> Exercise requirements:
**A.** In the Richlite forum thread, what was Richlite first distributed as?
**B.** Decide whether each statement agrees with the Richlite forum thread, answering yes or no and quoting the words of the thread that decide it: (i) Richlite is made from partially recycled paper and phenolic resin. (ii) Mooh prefers guitar wood without figure. (iii) Slooky says a Richlite fingerboard needs no treatment.

> Extracted text:
* * *
# Richlite



## Steadfastly (Nov 14, 2008)

Richlite is being used for fingerboards on some guitars. The look is solid black, even darker than black ebony. Have you seen it, used it? What is your opinion about having it on a guitar you own?


----------



## Mooh (Mar 7, 2007)

From Wikipedia: "Richlite is a phenolic resin / cellulose compound material produced by Richlite Company. Like other phenolic resin / cellulose compound material it is a dense material made from partially recycled paper and phenolic resin. The paper is soaked in phenolic resin, then molded and baked into net shape in a heated form or press.

Originally distributed as a commercial kitchen surface in the 1950s, it has recently been adapted for use in skateboard parks as well as various other applications, such as residential counters, fiberglass cores and limited architectural applications."

See also: http://www.richlite.com

I still hope that using wood and planting trees is ultimately better than the costs of producing alternatives.

I prefer some figure to guitar wood.

Peace, Mooh.


----------



## Budda (May 29, 2007)

Wood wont always be usable since we need so much of it for various things. I have no objection to alternatives for woods if it preserves resources and looks decent.

We need to start thinking forward on that. Artistides and ci. are starting it.


----------



## Slooky (Feb 3, 2015)

I have it on my Martin and I love it! My fingers get really sweaty and doesn't seem to get as dirty, as with wood. You don't have to treat it with anything as well.
* * *
Stored dataset items:
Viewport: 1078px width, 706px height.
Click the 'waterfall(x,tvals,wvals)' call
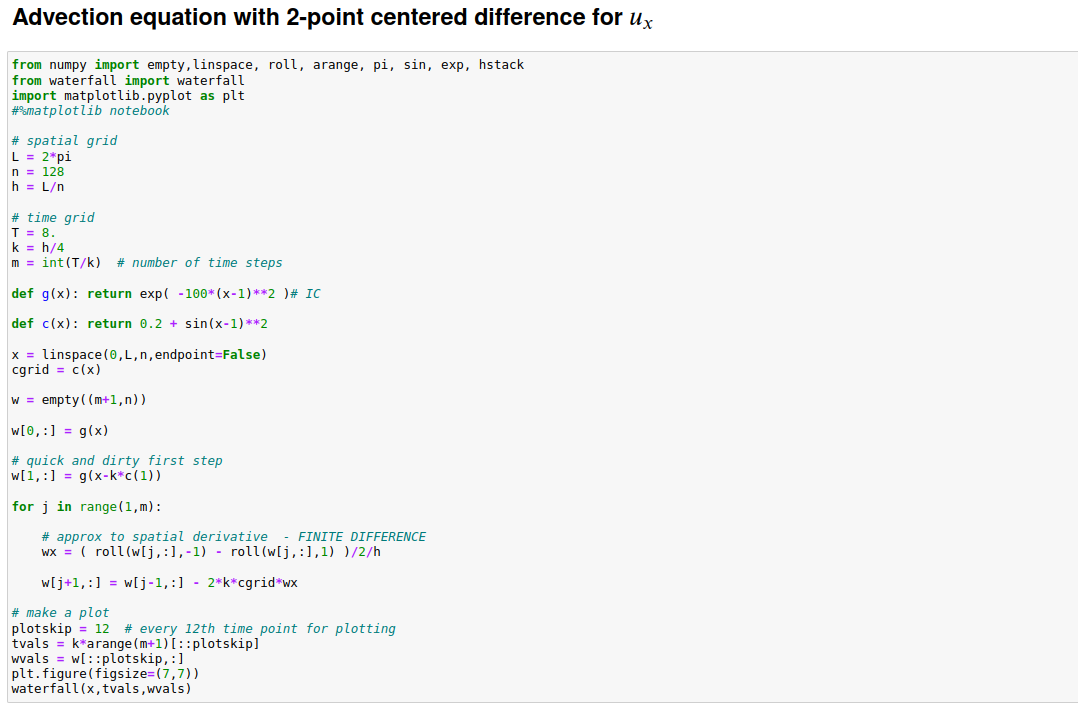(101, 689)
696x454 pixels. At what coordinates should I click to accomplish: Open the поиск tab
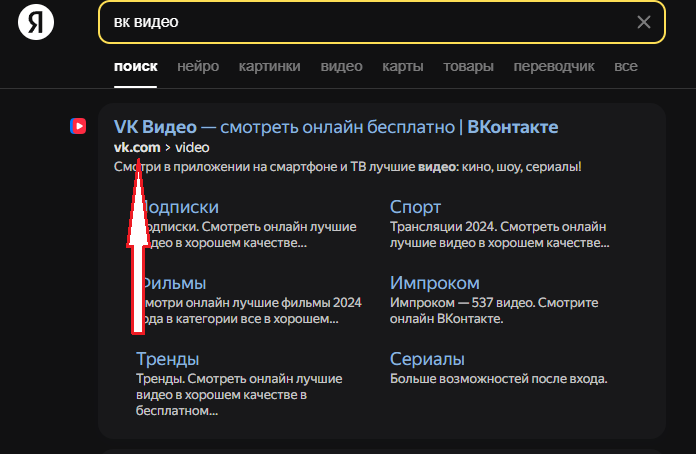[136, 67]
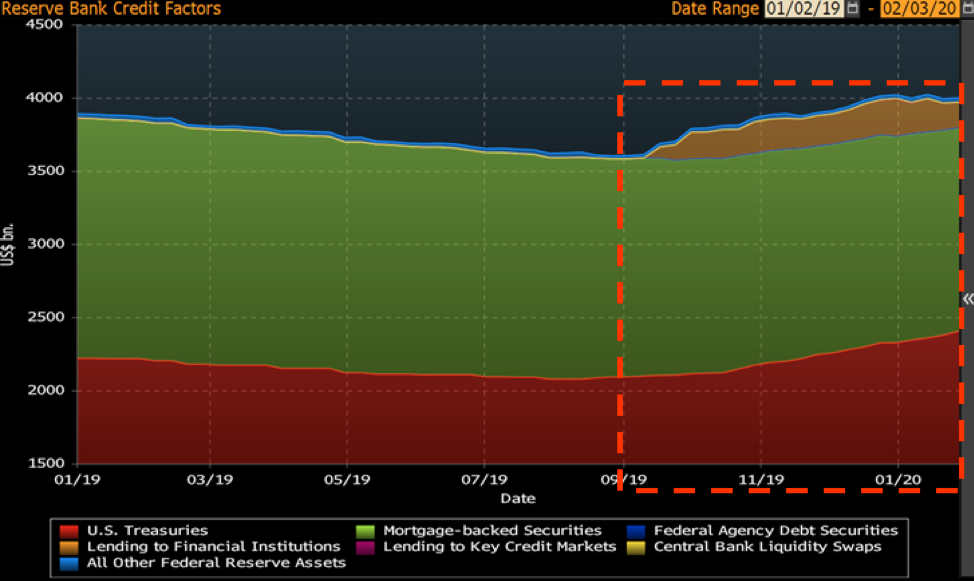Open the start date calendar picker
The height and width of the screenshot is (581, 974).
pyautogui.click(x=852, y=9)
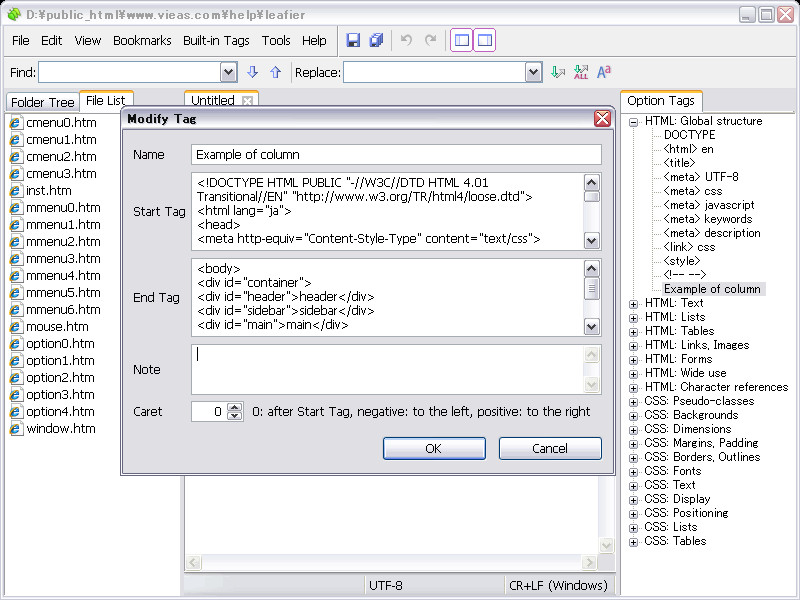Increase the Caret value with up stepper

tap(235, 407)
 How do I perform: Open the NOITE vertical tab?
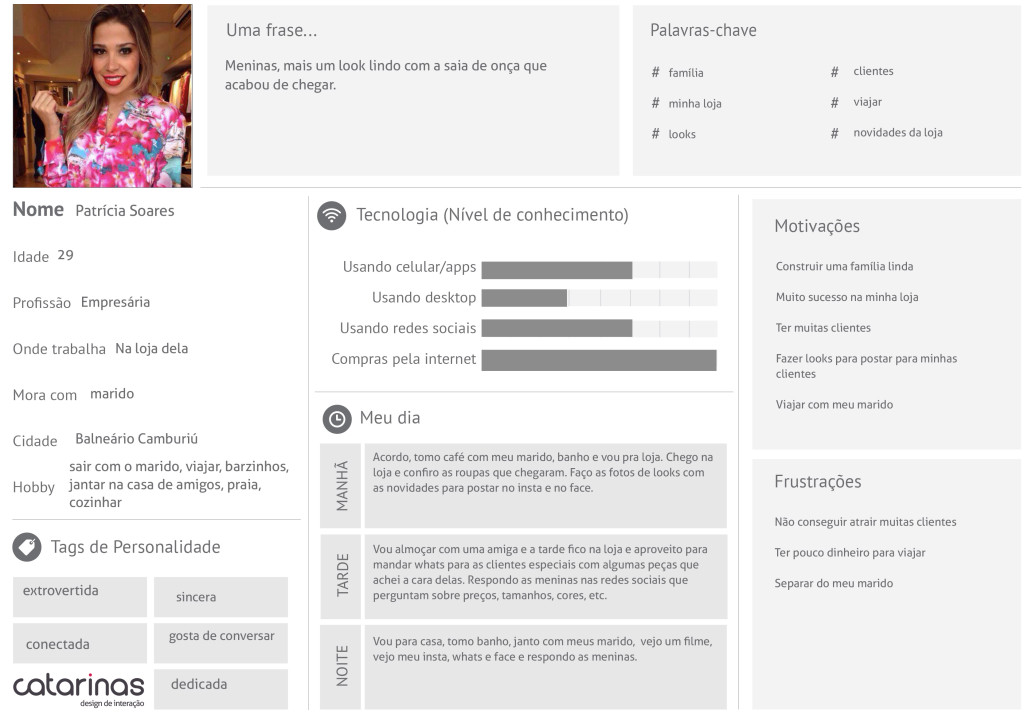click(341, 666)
* * *
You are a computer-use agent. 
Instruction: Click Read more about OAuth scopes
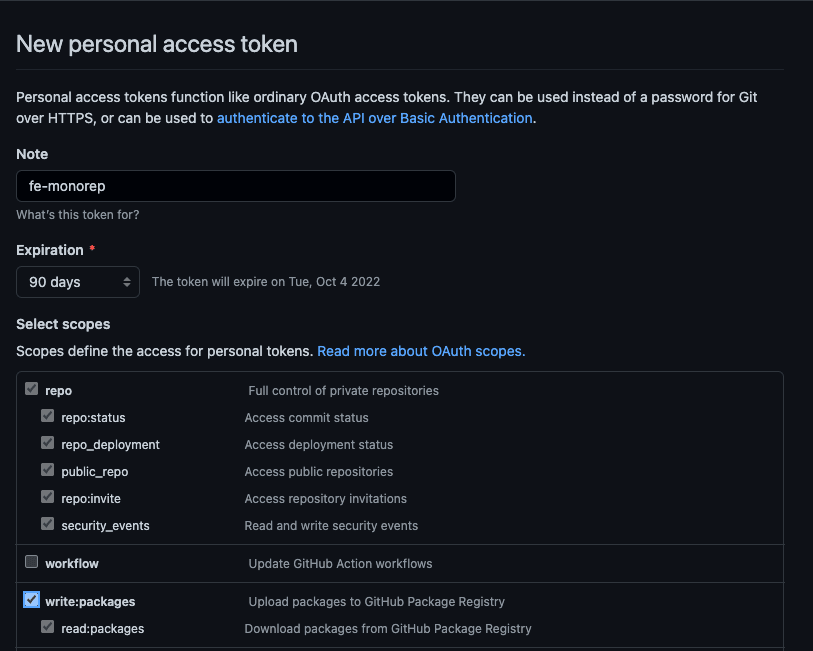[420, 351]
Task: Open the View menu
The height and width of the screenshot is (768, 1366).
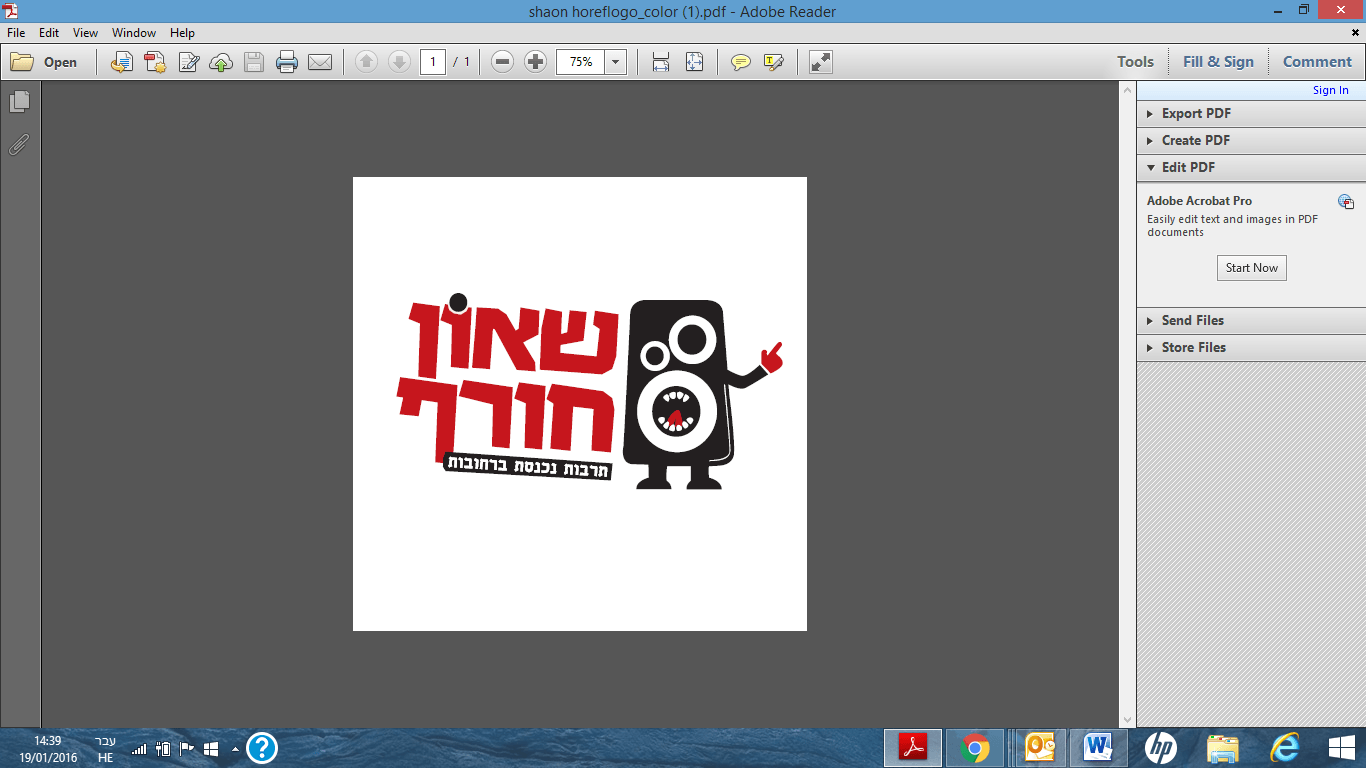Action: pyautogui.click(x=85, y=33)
* * *
> Complete answers:
**A.** A commercial kitchen surface in the 1950s.

**B.**
(i) Yes: "it is a dense material made from partially recycled paper and phenolic resin."
(ii) No: "I prefer some figure to guitar wood."
(iii) Yes: "You don't have to treat it with anything as well."